TTAB Decides “What Would Jesus Do” Trademark Battle

Posted by on Jul 15, 2014

After a six-year legal battle, Tyler Perry has officially won the trademark rights to “What Would Jesus Do.” Kimberly Kearney, a reality TV star, originally registered the mark in 2007 intending to use it for a reality show of her own. Months later, Perry registered the same phrase, and later moved to have Kearney’s rights to it canceled. So what went wrong for Kearney?

Ultimately, the Trademark Trial and Appeal Board (TTAB) sided with Perry’s contentions that Kearney had abandoned the mark. See the decision.  In general terms, a mark will be deemed “abandoned” and void under the Trademark Act when “there has been no use of it in commerce in connection with any of the applied-for services prior to the filing of an application[.]”

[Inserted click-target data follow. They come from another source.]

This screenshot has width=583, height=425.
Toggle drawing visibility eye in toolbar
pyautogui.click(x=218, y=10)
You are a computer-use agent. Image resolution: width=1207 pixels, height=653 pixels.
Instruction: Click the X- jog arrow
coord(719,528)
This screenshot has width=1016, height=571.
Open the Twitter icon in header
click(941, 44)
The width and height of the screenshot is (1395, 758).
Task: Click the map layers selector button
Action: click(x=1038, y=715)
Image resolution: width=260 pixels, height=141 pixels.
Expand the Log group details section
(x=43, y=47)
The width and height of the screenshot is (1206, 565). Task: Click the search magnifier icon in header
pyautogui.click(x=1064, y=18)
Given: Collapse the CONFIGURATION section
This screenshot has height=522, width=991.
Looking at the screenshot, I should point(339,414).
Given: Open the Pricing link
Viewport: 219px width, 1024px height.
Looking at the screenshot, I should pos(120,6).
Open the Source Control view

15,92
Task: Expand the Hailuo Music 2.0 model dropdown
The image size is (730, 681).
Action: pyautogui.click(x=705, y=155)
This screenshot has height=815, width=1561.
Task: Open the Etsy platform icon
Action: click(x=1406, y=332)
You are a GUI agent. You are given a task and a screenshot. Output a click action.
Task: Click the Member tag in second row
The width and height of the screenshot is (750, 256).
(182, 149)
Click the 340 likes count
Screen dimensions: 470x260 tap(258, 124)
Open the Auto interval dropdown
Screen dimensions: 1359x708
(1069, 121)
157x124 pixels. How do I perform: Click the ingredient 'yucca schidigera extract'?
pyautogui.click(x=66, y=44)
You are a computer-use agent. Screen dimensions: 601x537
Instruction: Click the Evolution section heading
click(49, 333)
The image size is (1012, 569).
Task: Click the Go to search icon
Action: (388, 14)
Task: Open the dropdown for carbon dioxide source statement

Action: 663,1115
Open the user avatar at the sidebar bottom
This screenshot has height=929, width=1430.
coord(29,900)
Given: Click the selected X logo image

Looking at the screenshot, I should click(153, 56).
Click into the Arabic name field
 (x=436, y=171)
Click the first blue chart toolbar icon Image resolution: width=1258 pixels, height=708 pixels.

In the time following her registration, Perry alleged Kearny did not produce a television show bearing the mark, she did not sell such a show, nor did she intend to do so or take any meetings for the show. Unfortunately, the validity of such allegations went untested before the Board, because Kearney never responded to Perry’s requests for admission regarding them. This procedural error rendered the allegations admitted in the view of the TTAB.

To make matters worse, Kearney also failed to submit testimony and other evidence during the trial, despite her allegations that Perry had taken ideas from her. Without the required evidence, the TTAB was unable to consider such claims.

The lessons from this case are two-fold; “use it or lose it” when it comes to keeping trademarks rights, and be sure to follow procedural guidelines with the TTAB and other administrative boards. Nothing hurts like losing, but especially a loss due to technicalities.

As for Kearney, she may choose to appeal the decision. If she decides to take such action, hopefully she will learn from these procedural mistakes.